Oakley retired from the education field in 1991, which included 17 years teaching at Wind River middle and high schools. He later returned to school to earn a master's degree in education.
From there, he substitute taught and worked as an emergency medical technician.
Two years ago, he enrolled in CWC's fire science program.
"I am on the Battalion 1 fire department as a training officer and thought I ought to have it to encourage other firefighters to pick up the degree," Oakley said in a follow-up interview.
"It's kind of hard to tell them to get the degree if I don't have it."
Oakley said the fire science degree was easier for him to obtain than his bachelor's degree that he earned in his younger days because he's been teaching firefighters for years and knows the field.
"I feel that every day is an education," he said.
Oakley was not the only student McFarland singled out during the 90-minute ceremony on May 11.
She recognized three members of the graduating class who are also Lander Valley High School seniors.
Dylan Bergstedt, Ryan Buchmeier and James Olson received their associate's degrees through the Board of Cooperative Higher Educational Services program. BOCHES allows high school students to dually earn high school and college credit.
The three will graduate from LVHS on May 20.
Bergstedt was recognized later in the ceremony as one of this year's five valedictorians at CWC. The others are: Matthew Ayers, Melissa Fox, Kelli Niemeyer and Rhonda Walker.
"This class is memorable," McFarland told the audience. "They didn't limit themselves to what they know they can do."
She noted the 175 students sitting on stage was the most graduates to have ever participated in commencement.
McFarland said that 40 years ago, a high school graduate could get three out of four jobs. By 2018, that possibility will drop to one out of four jobs. Eighty percent of jobs today require some sort of post-secondary education.

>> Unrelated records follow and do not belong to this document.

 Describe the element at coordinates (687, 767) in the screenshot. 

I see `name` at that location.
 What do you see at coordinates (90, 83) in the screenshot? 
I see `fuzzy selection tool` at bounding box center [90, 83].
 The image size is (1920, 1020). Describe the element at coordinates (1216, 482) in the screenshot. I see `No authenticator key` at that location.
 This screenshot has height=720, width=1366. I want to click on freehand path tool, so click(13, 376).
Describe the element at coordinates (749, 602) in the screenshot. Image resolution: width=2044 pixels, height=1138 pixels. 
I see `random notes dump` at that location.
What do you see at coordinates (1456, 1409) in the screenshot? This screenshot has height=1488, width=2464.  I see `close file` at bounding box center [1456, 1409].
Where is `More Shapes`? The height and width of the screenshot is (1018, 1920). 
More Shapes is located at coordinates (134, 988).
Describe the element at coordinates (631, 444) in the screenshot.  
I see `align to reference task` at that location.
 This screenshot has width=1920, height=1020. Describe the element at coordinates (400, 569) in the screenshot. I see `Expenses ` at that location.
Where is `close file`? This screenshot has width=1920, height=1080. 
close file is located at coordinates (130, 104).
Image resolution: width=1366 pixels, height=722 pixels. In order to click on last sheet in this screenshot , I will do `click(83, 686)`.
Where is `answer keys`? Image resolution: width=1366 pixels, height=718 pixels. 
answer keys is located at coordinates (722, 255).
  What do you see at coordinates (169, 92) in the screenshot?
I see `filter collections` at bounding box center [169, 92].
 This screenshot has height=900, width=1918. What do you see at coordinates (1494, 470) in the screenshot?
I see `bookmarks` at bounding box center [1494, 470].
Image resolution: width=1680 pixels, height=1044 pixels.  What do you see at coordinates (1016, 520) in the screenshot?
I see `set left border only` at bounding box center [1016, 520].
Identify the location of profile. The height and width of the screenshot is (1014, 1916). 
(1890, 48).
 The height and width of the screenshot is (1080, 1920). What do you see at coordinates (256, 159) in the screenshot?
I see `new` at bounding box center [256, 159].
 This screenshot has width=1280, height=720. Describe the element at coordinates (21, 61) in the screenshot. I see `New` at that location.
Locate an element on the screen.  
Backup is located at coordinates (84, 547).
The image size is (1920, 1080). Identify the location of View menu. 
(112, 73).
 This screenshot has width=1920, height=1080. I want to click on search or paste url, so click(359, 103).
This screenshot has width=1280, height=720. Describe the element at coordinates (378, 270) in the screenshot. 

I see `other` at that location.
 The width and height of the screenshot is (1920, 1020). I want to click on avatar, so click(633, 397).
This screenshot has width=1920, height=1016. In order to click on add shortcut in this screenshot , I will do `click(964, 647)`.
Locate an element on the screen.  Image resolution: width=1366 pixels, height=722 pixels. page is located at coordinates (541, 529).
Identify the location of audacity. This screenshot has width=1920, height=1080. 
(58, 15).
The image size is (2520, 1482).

"College really does give you a leg up," she continued. "It's no longer just a good thing to do. It's essential."
There were 379 degrees earned by the Class of 2012, which consisted of students from 27 states and three countries.
McFarland said about 22 percent of students began earning college credits while in high school through the BOCHES program. Nearly 19 percent of the graduates class are Hathaway Scholarship recipients.
The class ranges in age from 17 to 69, and about 19 percent identify themselves belonging to a minority group.
"We hope that you make daring leaps, and we know you will soar," McFarland said.
She said most graduates will not leave CWC with "crushing debt" as more than 93 percent had some form of financial aid.
"We've invested in your graduation because we believe it matters," she said.
CWC Student Senate president and Mikki Moriarity addressed her classmates, telling them that they are on an adventure, and sometimes it's important to slow down and take in your surroundings. She cited a list of 10 things she learned while at CWC, including to not "spread yourself too thin, but you can be too thick."
"What you do for your community, you do for yourself," she said was also on her list. "And never, never give up."